++++ Page ++++

With this structure, even when to-be-extracted sounds are present in plural directions, the direction detection device determines, to be the sound source directions of the to-be-extracted sounds, the directions in which frequency signals of the respective to-be-extracted sounds are determined, and thus is capable of outputting information indicating the respective sound source directions of the to-be-extracted sounds. In particular, the direction detection device is capable of outputting the sound source directions of the respective to-be-extracted sounds even when different kinds of to-be-extracted sounds (for example, a voice of Person A and a voice of Person B) are inputted in different directions.
It is preferable that the direction detection device is configured to output, to be a sound source direction, information indicating a direction yielding a minimum phase distance, from among the predetermined directions in which the frequency signals of the to-be-extracted sound are determined in one of the mixed sounds.

++++ Supplied data ++++

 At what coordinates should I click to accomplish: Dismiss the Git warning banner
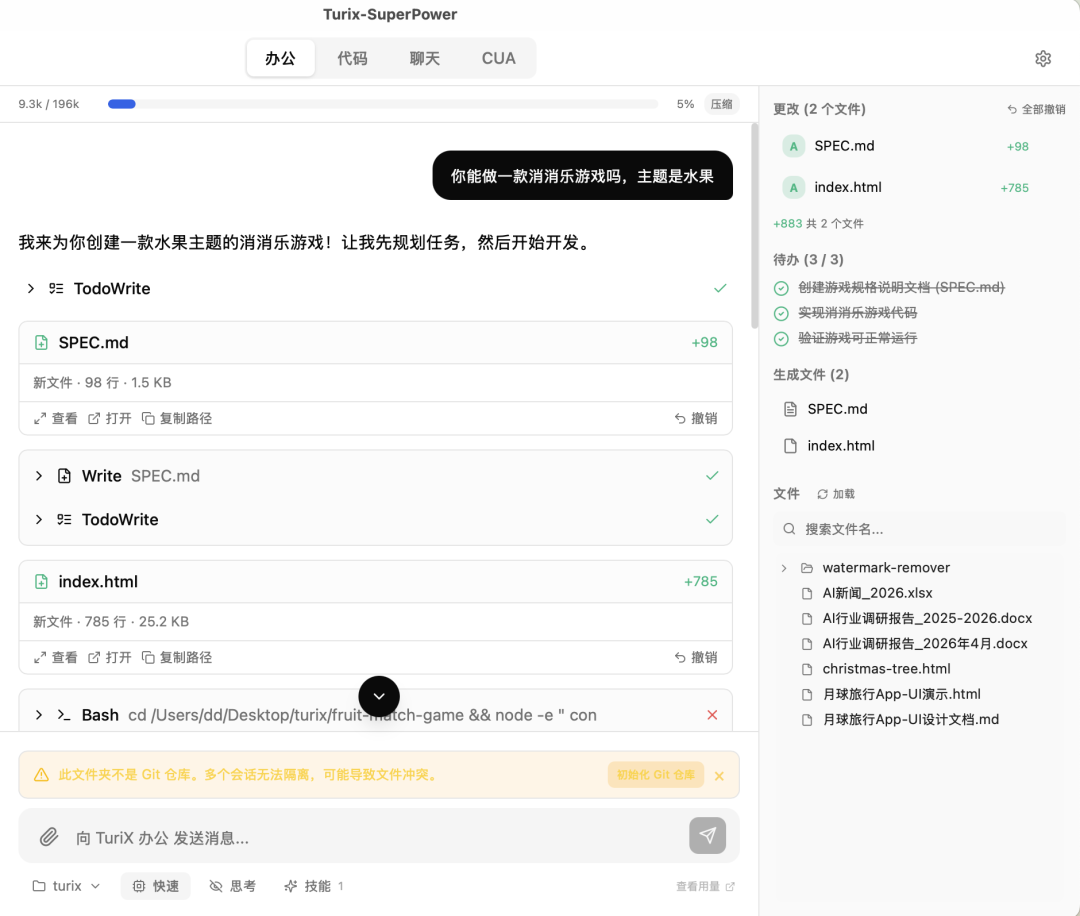[x=719, y=775]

++++

Given task: From the passage on sound source direction detection, copy out the stretch from "With this structure, even" through "in different directions.".

Output:
With this structure, even when to-be-extracted sounds are present in plural directions, the direction detection device determines, to be the sound source directions of the to-be-extracted sounds, the directions in which frequency signals of the respective to-be-extracted sounds are determined, and thus is capable of outputting information indicating the respective sound source directions of the to-be-extracted sounds. In particular, the direction detection device is capable of outputting the sound source directions of the respective to-be-extracted sounds even when different kinds of to-be-extracted sounds (for example, a voice of Person A and a voice of Person B) are inputted in different directions.